Insiders and lists of great golf in Wisconsin go beyond the four courses at Destination Kohler, Erin Hills and Sand Valley, which already includes a Bill Coore and Ben Crenshaw design that opened earlier this year. A David McLay Kidd course will open next year. And there are at least one, probably two, and potentially three more courses to come to Nekoosa, which is even smaller and more remote than what was Kohler in 1988.
Oh by the way, they still don’t have the permitting, but Kohler and Dye have designs for a fifth course at the American Club.
“The Wisconsin vs. California comparison is an interesting one,” says Kevin Price, a friend and avid golfer who lived in Wisconsin for 10 years before moving back to Monterey, California in 2009, which is where he was raised. “What’s the most macho public trip in each place? I’d say Pebble, Spyglass, Bayonet, Pasatiempo and Harding Park is an ultimate Northern California itinerary. In Wisconsin, you’d play Erin Hills, Blackwolf Run River, Straits and eventually both new ones at Sand Valley. In that matchup, I’d take California,” says Price. “But only by a slim margin. Seriously, it’s close.”

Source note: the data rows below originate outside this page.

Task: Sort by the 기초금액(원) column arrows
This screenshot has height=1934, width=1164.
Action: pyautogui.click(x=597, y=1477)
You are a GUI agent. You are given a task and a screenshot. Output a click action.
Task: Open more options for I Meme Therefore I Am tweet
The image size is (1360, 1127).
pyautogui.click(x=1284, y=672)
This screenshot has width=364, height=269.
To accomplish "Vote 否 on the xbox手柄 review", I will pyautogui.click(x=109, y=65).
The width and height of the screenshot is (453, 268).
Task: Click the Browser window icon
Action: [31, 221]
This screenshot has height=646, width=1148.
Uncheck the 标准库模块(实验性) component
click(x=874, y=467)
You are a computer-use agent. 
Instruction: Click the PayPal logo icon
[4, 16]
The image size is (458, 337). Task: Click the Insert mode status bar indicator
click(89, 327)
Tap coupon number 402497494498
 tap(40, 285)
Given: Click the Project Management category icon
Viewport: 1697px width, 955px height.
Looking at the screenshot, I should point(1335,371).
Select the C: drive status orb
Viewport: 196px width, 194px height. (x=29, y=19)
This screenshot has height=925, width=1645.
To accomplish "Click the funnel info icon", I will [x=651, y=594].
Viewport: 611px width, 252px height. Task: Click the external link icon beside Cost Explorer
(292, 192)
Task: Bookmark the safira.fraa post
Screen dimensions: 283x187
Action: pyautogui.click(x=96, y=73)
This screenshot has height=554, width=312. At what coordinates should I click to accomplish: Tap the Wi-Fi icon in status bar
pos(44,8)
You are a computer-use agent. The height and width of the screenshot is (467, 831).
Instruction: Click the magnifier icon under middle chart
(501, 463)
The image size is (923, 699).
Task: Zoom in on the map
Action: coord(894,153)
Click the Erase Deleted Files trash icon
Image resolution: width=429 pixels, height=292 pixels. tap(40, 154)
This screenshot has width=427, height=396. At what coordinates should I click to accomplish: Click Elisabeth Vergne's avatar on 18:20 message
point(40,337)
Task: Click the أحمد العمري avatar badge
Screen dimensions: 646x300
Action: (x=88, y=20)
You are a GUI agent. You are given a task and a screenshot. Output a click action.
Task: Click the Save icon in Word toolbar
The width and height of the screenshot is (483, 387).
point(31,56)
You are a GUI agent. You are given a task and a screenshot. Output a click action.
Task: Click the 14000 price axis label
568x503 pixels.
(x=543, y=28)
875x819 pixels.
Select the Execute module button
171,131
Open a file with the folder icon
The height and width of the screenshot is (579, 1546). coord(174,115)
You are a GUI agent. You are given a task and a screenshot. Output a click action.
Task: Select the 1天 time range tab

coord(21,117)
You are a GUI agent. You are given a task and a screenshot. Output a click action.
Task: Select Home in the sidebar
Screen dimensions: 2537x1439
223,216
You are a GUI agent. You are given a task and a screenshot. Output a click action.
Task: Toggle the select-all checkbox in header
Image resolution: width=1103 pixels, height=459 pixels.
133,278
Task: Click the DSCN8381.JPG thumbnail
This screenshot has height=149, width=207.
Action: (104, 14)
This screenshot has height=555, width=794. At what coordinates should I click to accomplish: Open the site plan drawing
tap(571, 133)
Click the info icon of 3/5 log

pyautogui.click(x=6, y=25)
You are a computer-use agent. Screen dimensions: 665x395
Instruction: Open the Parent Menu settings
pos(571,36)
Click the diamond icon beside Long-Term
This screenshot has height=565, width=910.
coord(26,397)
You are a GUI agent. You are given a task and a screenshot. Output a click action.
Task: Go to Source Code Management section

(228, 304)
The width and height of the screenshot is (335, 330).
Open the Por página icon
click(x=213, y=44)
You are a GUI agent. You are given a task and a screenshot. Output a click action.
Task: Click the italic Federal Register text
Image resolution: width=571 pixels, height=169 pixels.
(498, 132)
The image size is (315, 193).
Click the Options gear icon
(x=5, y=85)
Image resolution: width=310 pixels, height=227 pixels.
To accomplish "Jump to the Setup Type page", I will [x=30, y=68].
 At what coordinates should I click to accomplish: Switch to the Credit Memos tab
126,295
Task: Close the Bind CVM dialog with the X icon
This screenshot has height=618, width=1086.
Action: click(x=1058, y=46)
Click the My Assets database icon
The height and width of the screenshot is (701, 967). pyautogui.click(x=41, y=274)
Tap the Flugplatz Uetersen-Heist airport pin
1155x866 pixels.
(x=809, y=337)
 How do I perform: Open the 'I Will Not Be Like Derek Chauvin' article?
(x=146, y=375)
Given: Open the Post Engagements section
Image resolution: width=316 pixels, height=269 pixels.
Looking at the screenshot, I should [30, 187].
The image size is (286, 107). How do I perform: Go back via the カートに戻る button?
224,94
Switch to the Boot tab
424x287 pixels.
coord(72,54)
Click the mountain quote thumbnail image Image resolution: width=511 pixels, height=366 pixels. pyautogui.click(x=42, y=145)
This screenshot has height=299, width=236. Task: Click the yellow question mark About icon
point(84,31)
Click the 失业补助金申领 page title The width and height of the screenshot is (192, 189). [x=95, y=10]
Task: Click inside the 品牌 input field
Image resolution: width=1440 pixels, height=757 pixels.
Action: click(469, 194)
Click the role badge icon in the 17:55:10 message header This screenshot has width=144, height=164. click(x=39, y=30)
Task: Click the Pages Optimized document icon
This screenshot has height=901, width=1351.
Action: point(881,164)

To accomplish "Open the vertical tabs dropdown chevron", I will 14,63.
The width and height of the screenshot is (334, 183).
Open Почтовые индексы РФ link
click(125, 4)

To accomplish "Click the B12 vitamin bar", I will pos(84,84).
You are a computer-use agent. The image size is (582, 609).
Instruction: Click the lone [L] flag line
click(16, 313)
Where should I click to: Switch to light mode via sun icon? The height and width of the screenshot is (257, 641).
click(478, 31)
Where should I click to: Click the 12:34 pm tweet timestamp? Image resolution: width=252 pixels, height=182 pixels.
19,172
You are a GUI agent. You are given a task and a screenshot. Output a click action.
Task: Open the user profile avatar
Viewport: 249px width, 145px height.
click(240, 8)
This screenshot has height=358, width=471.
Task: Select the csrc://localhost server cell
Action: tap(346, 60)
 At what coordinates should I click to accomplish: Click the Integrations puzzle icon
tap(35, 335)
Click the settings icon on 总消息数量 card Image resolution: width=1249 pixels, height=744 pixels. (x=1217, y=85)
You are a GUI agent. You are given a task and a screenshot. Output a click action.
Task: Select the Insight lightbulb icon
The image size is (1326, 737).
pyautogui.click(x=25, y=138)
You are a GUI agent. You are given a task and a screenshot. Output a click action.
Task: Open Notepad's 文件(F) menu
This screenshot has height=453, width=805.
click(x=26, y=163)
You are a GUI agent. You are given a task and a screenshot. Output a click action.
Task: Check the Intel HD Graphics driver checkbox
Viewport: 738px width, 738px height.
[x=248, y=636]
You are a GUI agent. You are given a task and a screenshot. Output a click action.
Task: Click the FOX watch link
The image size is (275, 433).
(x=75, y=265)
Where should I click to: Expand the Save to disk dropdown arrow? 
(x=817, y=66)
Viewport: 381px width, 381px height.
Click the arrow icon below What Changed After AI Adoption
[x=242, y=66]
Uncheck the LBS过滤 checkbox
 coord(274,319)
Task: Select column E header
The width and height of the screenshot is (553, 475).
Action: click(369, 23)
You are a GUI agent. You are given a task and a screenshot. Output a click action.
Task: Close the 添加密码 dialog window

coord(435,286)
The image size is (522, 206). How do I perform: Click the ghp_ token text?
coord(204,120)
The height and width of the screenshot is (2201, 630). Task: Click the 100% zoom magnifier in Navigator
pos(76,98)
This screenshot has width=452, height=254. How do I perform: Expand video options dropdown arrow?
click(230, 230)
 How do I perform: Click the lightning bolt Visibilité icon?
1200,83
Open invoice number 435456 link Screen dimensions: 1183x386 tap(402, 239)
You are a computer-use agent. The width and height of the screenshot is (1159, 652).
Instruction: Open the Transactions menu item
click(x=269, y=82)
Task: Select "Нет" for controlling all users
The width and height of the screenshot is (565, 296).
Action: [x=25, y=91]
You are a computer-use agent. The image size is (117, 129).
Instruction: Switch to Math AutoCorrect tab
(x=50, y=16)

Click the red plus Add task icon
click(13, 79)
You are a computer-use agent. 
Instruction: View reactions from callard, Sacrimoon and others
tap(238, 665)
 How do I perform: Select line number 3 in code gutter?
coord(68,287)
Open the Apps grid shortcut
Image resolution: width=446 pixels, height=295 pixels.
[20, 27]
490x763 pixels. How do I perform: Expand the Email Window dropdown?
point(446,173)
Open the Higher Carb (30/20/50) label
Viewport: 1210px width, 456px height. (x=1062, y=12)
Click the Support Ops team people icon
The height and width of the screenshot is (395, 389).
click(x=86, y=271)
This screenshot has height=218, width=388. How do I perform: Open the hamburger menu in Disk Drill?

Price and other Wisconsin insiders also swear by Lawsonia Links, SentryWorld, Lake Arrowhead, Washington County and Brown Deer.
California could counter with Torrey South, CordeValle, PGA West (Stadium) and both at Pelican Hill.
“What Sand Valley does is makes a Wisconsin trip an absolute must,” says Price. “We all know Mike Keiser is going to do it right. And with the space he has out there, the mind reels at the possibilities.”
If you shelve Wisconsin’s short season for a second (roughly April 1 thru October 31), acknowledge there’s no ocean but admit Lake Michigan is a worthy alternative and recognize that a remote course only adds to the adventures and charms of getting there, if you’re top-seeded California, you have to put the pin in on 18, remove your cap and shake hands having won this match 1-up. But down deep, you know this budding golf state they call Wisconsin is a little like a 22-year-old Jon Rahm, a favorite and my pick to win this week at Erin Hills.
Rahm and Wisconsin are already competing with the elite, and they’re both only getting better. And fast.